> **Task to carry out**
A verbatim copy of the entries is the required answer.

> **Data shown**

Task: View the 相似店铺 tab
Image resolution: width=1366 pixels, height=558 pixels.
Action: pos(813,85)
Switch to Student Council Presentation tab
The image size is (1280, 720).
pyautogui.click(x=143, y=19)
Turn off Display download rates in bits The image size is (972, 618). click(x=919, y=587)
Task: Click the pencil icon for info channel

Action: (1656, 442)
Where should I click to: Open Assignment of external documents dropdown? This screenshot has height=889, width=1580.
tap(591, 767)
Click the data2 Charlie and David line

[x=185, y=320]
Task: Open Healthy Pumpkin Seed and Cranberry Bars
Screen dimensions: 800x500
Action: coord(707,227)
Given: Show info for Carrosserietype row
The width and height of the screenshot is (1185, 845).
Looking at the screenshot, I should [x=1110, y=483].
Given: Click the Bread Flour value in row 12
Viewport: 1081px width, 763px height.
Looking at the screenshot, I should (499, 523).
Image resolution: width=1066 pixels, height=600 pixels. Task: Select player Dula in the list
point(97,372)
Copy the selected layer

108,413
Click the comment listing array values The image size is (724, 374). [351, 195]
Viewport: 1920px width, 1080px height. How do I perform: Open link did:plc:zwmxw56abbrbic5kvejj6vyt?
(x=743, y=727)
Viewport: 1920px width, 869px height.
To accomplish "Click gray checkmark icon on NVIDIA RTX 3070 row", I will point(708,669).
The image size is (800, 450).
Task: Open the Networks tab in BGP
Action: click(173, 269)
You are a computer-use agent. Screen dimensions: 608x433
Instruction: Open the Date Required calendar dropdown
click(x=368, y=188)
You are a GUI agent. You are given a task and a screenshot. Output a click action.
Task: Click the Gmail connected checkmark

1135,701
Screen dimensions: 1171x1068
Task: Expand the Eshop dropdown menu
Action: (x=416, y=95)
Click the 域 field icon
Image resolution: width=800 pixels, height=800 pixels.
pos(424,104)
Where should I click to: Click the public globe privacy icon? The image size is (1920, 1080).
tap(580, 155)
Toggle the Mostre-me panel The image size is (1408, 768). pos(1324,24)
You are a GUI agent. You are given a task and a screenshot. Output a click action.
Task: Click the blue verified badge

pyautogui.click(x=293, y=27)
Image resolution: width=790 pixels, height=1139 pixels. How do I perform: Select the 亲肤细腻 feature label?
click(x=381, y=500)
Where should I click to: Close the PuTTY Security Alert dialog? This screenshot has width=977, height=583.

> **Solution to this task**
Task: View the 相似店铺 tab
Image resolution: width=1366 pixels, height=558 pixels.
Action: pos(813,85)
Switch to Student Council Presentation tab
The image size is (1280, 720).
pyautogui.click(x=143, y=19)
Turn off Display download rates in bits The image size is (972, 618). click(x=919, y=587)
Task: Click the pencil icon for info channel

Action: (1656, 442)
Where should I click to: Open Assignment of external documents dropdown? This screenshot has height=889, width=1580.
tap(591, 767)
Click the data2 Charlie and David line

[x=185, y=320]
Task: Open Healthy Pumpkin Seed and Cranberry Bars
Screen dimensions: 800x500
Action: coord(707,227)
Given: Show info for Carrosserietype row
The width and height of the screenshot is (1185, 845).
Looking at the screenshot, I should [x=1110, y=483].
Given: Click the Bread Flour value in row 12
Viewport: 1081px width, 763px height.
Looking at the screenshot, I should (499, 523).
Image resolution: width=1066 pixels, height=600 pixels. Task: Select player Dula in the list
point(97,372)
Copy the selected layer

108,413
Click the comment listing array values The image size is (724, 374). [351, 195]
Viewport: 1920px width, 1080px height. How do I perform: Open link did:plc:zwmxw56abbrbic5kvejj6vyt?
(x=743, y=727)
Viewport: 1920px width, 869px height.
To accomplish "Click gray checkmark icon on NVIDIA RTX 3070 row", I will point(708,669).
The image size is (800, 450).
Task: Open the Networks tab in BGP
Action: click(173, 269)
You are a computer-use agent. Screen dimensions: 608x433
Instruction: Open the Date Required calendar dropdown
click(x=368, y=188)
You are a GUI agent. You are given a task and a screenshot. Output a click action.
Task: Click the Gmail connected checkmark

1135,701
Screen dimensions: 1171x1068
Task: Expand the Eshop dropdown menu
Action: (x=416, y=95)
Click the 域 field icon
Image resolution: width=800 pixels, height=800 pixels.
pos(424,104)
Where should I click to: Click the public globe privacy icon? The image size is (1920, 1080).
tap(580, 155)
Toggle the Mostre-me panel The image size is (1408, 768). pos(1324,24)
You are a GUI agent. You are given a task and a screenshot. Output a click action.
Task: Click the blue verified badge

pyautogui.click(x=293, y=27)
Image resolution: width=790 pixels, height=1139 pixels. How do I perform: Select the 亲肤细腻 feature label?
click(x=381, y=500)
Where should I click to: Close the PuTTY Security Alert dialog? This screenshot has width=977, height=583.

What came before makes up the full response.